**EXERCISE**
Copy out the rows from the line with "Expand Show next" to the line with "[x=129, y=127]", reproducing each one word for word.

****************

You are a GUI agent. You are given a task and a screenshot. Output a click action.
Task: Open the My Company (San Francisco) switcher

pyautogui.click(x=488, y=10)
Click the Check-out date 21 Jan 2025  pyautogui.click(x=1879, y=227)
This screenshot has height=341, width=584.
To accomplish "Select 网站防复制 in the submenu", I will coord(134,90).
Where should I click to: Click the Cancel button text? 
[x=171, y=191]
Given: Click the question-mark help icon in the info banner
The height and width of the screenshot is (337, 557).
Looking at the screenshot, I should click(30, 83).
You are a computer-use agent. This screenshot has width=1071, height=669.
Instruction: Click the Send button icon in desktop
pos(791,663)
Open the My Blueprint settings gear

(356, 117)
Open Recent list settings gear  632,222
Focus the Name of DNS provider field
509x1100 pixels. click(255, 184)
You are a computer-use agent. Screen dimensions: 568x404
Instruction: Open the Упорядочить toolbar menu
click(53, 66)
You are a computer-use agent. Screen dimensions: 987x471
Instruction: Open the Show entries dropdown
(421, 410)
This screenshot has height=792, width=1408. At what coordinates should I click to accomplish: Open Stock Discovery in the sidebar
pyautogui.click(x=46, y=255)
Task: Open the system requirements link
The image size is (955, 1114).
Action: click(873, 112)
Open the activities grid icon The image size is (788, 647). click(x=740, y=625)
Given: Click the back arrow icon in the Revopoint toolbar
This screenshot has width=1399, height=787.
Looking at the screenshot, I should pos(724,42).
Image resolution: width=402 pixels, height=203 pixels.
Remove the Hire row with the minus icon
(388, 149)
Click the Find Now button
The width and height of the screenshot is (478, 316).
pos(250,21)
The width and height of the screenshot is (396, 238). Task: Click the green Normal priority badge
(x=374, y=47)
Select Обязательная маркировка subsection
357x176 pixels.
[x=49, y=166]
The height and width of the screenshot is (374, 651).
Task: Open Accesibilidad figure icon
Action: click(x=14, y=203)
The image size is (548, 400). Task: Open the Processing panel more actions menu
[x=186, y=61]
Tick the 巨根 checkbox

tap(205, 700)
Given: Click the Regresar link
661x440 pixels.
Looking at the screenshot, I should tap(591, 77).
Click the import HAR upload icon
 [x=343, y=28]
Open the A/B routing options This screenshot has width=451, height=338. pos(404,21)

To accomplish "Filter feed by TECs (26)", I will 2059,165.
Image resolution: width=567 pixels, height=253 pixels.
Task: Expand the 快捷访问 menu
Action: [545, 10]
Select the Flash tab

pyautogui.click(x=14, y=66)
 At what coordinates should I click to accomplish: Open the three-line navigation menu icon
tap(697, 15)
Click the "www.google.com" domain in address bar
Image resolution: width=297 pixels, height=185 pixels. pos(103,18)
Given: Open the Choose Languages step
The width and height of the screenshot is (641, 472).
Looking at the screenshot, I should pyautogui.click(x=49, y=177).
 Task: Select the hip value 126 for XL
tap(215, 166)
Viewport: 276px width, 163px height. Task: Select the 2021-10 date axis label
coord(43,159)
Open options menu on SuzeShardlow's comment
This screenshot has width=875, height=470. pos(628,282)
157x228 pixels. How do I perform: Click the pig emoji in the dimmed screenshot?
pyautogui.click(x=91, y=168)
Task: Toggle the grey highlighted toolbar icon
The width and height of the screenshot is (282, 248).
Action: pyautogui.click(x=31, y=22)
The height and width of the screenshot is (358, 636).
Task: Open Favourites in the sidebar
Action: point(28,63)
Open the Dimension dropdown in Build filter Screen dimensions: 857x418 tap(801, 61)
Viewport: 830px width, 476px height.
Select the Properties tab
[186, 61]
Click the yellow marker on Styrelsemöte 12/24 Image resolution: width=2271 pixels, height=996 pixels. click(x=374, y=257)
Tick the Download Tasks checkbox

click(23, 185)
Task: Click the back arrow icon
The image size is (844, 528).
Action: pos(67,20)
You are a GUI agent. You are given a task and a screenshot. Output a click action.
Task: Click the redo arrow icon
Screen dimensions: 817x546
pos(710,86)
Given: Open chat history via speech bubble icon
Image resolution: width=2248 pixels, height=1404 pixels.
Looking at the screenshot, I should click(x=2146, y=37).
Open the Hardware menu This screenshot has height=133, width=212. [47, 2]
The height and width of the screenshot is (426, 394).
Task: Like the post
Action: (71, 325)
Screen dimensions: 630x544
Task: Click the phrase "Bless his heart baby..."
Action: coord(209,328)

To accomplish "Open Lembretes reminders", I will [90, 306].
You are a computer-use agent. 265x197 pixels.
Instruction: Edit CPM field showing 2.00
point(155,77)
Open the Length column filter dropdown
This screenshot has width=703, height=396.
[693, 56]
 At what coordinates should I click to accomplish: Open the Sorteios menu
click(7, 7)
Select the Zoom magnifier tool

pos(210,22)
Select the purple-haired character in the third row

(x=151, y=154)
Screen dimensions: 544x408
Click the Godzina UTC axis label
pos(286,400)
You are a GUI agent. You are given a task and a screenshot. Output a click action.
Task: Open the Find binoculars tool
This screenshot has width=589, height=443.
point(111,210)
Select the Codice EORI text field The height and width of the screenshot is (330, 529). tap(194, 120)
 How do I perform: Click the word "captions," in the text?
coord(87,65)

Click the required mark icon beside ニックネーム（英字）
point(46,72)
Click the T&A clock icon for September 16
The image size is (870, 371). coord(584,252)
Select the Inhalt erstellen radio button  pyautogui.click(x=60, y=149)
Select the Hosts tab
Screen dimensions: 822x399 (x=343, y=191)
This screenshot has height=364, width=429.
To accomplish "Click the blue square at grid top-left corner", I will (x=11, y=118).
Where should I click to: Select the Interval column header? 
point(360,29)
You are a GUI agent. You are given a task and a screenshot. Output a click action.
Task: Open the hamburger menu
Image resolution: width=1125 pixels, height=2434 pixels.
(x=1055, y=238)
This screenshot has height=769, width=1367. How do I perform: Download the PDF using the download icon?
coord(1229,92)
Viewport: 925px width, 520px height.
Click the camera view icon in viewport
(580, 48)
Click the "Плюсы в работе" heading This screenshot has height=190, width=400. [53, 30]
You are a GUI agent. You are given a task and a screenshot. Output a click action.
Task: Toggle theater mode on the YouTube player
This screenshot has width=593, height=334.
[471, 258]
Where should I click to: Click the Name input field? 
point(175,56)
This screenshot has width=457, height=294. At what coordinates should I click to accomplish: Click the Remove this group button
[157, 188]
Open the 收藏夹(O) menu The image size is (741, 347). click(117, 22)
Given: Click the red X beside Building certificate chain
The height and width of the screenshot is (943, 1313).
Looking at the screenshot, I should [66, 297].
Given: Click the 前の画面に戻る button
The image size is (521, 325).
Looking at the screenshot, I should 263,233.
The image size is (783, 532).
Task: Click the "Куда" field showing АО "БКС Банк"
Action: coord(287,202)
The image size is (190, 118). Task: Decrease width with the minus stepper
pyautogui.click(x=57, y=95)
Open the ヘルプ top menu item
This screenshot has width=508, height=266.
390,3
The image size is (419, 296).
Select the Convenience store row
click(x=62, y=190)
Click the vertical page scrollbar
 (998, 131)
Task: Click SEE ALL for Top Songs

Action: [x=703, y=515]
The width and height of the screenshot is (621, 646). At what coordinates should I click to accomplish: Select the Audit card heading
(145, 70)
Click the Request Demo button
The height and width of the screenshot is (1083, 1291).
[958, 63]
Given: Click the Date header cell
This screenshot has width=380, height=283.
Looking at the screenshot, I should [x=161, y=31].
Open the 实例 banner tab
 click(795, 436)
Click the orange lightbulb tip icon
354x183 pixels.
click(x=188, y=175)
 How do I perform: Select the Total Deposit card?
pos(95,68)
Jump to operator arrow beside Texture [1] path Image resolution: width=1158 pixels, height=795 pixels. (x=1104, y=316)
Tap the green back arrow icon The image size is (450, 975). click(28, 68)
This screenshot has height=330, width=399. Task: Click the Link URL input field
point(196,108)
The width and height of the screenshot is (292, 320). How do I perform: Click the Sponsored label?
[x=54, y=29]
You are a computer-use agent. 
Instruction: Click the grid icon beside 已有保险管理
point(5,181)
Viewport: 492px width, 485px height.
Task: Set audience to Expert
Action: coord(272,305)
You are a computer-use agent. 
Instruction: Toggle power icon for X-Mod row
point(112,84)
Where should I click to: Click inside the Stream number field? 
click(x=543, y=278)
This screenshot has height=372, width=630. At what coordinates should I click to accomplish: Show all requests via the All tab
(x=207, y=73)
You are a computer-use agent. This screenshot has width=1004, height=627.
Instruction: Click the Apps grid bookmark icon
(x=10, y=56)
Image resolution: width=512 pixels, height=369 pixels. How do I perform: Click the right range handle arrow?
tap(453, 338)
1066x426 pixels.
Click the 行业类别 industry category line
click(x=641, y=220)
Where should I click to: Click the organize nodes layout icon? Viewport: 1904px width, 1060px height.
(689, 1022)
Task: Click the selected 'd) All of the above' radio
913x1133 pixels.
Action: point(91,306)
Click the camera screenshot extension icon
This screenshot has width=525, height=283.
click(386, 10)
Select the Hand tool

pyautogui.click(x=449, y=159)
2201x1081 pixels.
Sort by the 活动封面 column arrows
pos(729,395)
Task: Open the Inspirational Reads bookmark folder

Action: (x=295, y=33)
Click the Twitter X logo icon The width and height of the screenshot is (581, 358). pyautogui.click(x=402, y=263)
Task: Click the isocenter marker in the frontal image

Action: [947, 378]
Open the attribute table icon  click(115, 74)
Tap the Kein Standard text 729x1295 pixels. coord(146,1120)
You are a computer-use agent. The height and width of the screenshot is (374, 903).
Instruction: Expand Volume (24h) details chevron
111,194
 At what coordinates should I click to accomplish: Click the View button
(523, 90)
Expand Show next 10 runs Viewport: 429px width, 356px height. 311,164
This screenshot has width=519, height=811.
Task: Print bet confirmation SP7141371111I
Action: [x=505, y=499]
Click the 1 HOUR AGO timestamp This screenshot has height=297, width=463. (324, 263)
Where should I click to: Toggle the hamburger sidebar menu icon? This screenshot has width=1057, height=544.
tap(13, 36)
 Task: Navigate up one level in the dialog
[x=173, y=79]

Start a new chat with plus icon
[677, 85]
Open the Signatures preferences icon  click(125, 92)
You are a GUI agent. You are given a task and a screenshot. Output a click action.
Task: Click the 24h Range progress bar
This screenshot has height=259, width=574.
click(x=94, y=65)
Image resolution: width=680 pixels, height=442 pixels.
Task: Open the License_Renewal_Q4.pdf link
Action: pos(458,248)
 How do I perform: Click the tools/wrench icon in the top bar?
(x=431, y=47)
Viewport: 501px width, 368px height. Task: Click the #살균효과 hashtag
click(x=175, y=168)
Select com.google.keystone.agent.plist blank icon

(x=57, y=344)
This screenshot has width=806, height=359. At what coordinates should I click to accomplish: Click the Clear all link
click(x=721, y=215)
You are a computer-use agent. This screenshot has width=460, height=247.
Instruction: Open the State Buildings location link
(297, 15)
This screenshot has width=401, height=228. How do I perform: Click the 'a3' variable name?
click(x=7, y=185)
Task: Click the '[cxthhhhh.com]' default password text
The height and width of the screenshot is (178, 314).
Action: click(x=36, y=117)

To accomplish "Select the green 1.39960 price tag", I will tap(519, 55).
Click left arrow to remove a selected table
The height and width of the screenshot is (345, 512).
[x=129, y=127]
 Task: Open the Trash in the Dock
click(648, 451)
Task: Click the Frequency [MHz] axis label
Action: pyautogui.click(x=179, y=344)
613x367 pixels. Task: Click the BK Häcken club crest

****************

**TASK RESPONSE**
Expand Show next 10 runs Viewport: 429px width, 356px height. 311,164
This screenshot has width=519, height=811.
Task: Print bet confirmation SP7141371111I
Action: [x=505, y=499]
Click the 1 HOUR AGO timestamp This screenshot has height=297, width=463. (324, 263)
Where should I click to: Toggle the hamburger sidebar menu icon? This screenshot has width=1057, height=544.
tap(13, 36)
 Task: Navigate up one level in the dialog
[x=173, y=79]

Start a new chat with plus icon
[677, 85]
Open the Signatures preferences icon  click(125, 92)
You are a GUI agent. You are given a task and a screenshot. Output a click action.
Task: Click the 24h Range progress bar
This screenshot has height=259, width=574.
click(x=94, y=65)
Image resolution: width=680 pixels, height=442 pixels.
Task: Open the License_Renewal_Q4.pdf link
Action: pos(458,248)
 How do I perform: Click the tools/wrench icon in the top bar?
(x=431, y=47)
Viewport: 501px width, 368px height. Task: Click the #살균효과 hashtag
click(x=175, y=168)
Select com.google.keystone.agent.plist blank icon

(x=57, y=344)
This screenshot has width=806, height=359. At what coordinates should I click to accomplish: Click the Clear all link
click(x=721, y=215)
You are a computer-use agent. This screenshot has width=460, height=247.
Instruction: Open the State Buildings location link
(297, 15)
This screenshot has width=401, height=228. How do I perform: Click the 'a3' variable name?
click(x=7, y=185)
Task: Click the '[cxthhhhh.com]' default password text
The height and width of the screenshot is (178, 314).
Action: click(x=36, y=117)

To accomplish "Select the green 1.39960 price tag", I will tap(519, 55).
Click left arrow to remove a selected table
The height and width of the screenshot is (345, 512).
[x=129, y=127]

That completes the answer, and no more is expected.